Jesse Green has made a living for 15 years carving tree trunks and stumps into whimsical characters and creatures.
If you live in Milford, you know Mrs. Pine.
If you live in Bellingham, it's Paul Bunyan; in Holliston, Casey at the Bat. Memorial School in Medfield has "Moose" and "Duck."
Now, his finesse with a chainsaw will put his creations in front of a national audience.
National Geographic Television this week will begin airing "American Chainsaw," an eight-show series that focuses on Green, his crew and family in Medway. The first 30-minute episode airs at 10 p.m. Thursday, immediately followed by the second episode. (The reality show follows "Rocket City Rednecks.")
He's already seen the episodes, and is happy with the result. Some people have compared it to "Cake Boss," another reality show that follows a business owner and his family. But Green hasn't seen that show, or most of the reality shows on TV.
"There's no trashy, fighting, name-calling," he said. "My whole goal was to have a nice, fun show."

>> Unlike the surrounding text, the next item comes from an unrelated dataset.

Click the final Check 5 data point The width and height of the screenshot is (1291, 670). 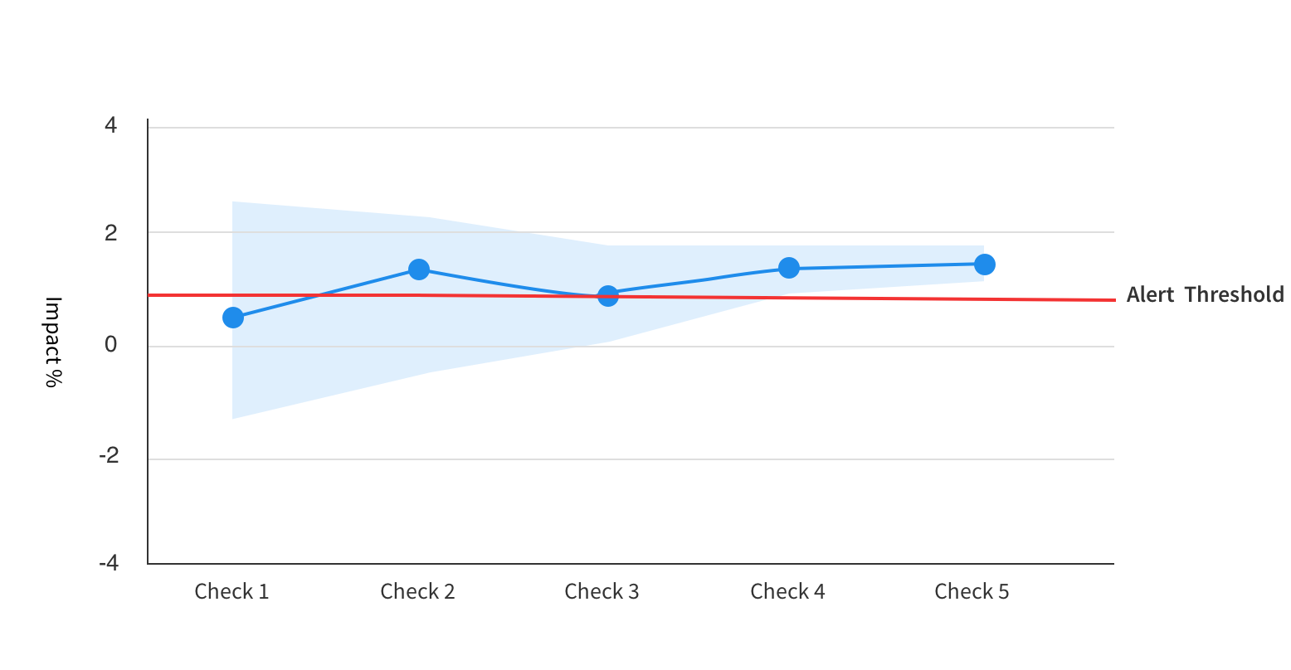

Green, 36, who goes by the nickname "the Machine," always dreamed of being able to make a living from his art. He accomplished that five years ago, making sculpting a full-time occupation. He first took chainsaw to log 15 years ago, following an instinct and a love for the medium of wood.

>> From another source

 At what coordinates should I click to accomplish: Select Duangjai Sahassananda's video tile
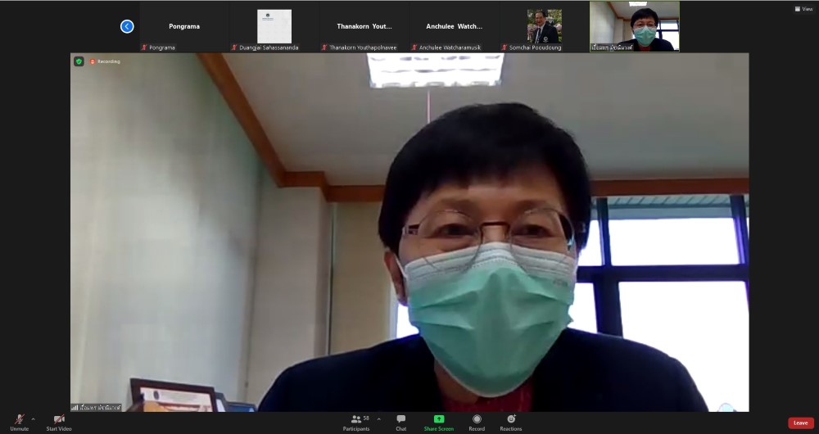274,26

His formal education came at the University of Massachusetts Dartmouth, where he gained a fine arts degree.
His work now is visible across Massachusetts, in multiple states and even a few countries. He works on-site, and in his shop in Medway, which will be featured in the show.
From hair lines to fine clothing details, like the pockets on Paul Bunyan, the carving is all done with chainsaws. He has some chisels, he said, but doesn't use them: "It's all chainsaw."
In taller works, this requires a bucket truck. Usually the client has an idea or a theme in mind, and he executes that vision. Sometimes, he comes up with the idea entirely. His completed works range in cost from about $1,000 to the $1,000s.
Many of his sculptures face roadways, including those commissioned by private clients. Others are tucked into backyards.
, drew snickers from some town residents when it was installed. It's been repainted, but some people still think it looks like a sex toy.
Green laughed off the critics.
His work has grown in popularity by word-of-mouth, but the reality show was triggered by his website, which features a video showing his personality and his work.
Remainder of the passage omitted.